Tuesday, 25 March 2014

Crisp and Chewy Chocolate Chip Cookies


Crisp and Chewy Chocolate Chip Cookies

Cookie people take sides. You're either a soft-and-chewy fan or a lover of thin and crisp. But everyone goes for these chocolate chip treats. They're soft in the middle, slightly crunchy at the edges, and extra-big.


  • YIELD:Makes 20
  • INGREDIENTS

    • 2 3/4 cups all-purpose flour
    • 1 1/4 teaspoons salt
    • 1 teaspoon baking powder
    • 1 teaspoon baking soda
    • 2 1/2 sticks unsalted butter, softened
    • 1 1/4 cups packed dark-brown sugar
    • 3/4 cup granulated sugar
    • 2 large eggs
    • 1 teaspoon pure vanilla extract
    • 1 1/2 cups semisweet chocolate chips


  •     DIRECTIONS

    1. STEP 1

      Sift together flour, salt, baking powder, and baking soda.
    2. STEP 2

      Preheat oven to 350 degrees.
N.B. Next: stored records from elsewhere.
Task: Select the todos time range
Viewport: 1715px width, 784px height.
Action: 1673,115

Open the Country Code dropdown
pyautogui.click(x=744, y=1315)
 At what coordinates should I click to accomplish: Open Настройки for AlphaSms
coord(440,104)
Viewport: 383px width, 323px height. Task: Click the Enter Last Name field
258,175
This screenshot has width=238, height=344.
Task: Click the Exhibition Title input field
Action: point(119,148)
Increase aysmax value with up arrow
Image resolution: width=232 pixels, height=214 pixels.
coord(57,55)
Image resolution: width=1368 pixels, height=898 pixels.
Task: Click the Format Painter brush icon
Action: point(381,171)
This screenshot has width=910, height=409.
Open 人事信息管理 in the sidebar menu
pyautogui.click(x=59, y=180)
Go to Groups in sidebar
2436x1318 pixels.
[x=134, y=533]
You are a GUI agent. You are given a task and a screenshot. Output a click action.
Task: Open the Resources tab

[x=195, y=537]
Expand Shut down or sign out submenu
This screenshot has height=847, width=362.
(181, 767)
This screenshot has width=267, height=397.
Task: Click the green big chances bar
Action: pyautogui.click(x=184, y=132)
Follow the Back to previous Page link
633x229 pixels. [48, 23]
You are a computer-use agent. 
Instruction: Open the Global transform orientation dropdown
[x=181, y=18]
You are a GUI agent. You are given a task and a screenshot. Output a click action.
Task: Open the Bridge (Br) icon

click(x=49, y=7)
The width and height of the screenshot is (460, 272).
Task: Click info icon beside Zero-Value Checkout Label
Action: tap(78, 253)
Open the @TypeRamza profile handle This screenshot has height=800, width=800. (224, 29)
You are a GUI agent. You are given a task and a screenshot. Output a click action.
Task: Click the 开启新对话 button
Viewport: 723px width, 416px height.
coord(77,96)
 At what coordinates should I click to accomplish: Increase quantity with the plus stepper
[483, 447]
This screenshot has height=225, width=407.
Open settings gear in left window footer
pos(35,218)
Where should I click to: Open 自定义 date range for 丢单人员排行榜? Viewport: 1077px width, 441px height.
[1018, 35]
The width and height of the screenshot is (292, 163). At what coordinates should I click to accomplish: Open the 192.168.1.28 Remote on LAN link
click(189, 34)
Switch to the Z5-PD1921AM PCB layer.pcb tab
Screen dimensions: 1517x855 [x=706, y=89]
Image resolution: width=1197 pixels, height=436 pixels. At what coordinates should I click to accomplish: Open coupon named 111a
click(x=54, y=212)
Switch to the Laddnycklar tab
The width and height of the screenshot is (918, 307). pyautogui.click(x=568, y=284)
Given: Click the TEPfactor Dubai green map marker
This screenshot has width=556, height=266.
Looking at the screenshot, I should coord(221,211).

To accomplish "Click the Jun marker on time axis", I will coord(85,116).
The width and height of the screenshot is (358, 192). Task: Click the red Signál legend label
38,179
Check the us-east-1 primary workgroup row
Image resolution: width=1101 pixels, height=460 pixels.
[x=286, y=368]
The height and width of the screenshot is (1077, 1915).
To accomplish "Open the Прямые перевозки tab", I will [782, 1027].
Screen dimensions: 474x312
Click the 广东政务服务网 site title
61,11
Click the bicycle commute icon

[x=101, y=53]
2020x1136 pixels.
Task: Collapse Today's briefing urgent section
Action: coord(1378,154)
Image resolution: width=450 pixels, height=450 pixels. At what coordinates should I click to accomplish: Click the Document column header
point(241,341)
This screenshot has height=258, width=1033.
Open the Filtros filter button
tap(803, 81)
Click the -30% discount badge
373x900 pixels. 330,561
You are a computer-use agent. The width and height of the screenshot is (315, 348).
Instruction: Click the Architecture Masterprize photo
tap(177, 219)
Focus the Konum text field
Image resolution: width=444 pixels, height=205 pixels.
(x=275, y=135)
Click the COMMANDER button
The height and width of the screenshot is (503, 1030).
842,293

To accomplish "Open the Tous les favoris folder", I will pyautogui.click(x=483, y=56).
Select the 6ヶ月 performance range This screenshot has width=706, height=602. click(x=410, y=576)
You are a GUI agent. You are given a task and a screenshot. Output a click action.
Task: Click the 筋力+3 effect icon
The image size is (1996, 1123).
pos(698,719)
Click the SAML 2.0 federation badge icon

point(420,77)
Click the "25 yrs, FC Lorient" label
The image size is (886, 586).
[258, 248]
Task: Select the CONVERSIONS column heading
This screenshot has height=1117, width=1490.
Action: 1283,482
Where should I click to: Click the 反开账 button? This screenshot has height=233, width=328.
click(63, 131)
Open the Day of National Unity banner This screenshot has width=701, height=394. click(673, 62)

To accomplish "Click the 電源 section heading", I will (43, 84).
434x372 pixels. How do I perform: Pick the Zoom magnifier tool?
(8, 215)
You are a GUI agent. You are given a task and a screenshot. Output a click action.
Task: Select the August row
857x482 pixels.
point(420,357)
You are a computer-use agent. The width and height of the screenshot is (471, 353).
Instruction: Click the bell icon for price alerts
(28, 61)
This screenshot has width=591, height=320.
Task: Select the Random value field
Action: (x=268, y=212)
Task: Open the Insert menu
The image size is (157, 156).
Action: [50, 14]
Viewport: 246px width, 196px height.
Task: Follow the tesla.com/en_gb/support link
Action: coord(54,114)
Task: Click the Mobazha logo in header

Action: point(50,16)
Beat butter and sugars with a mixer on medium-high speed until pale and fluffy, about 4 minutes. Beat in eggs 1 at a time. Add vanilla. Reduce speed to low. Add flour mixture; beat until combined. Mix in chocolate chips.
    3. STEP 3

      Using a 2 1/4-inch ice cream scoop (about 3 tablespoons), drop dough onto parchment-lined baking sheets, spacing about 2 inches apart. Bake until golden around edges but soft in the middle, about 15 minutes. Let cool for 5 minutes. Transfer cookies to a wire rack, and let cool completely.

  • COOK'S NOTE

    Dough can be refrigerated for up to 5 days. Cookies can be stored at room temperature for up to 3 days.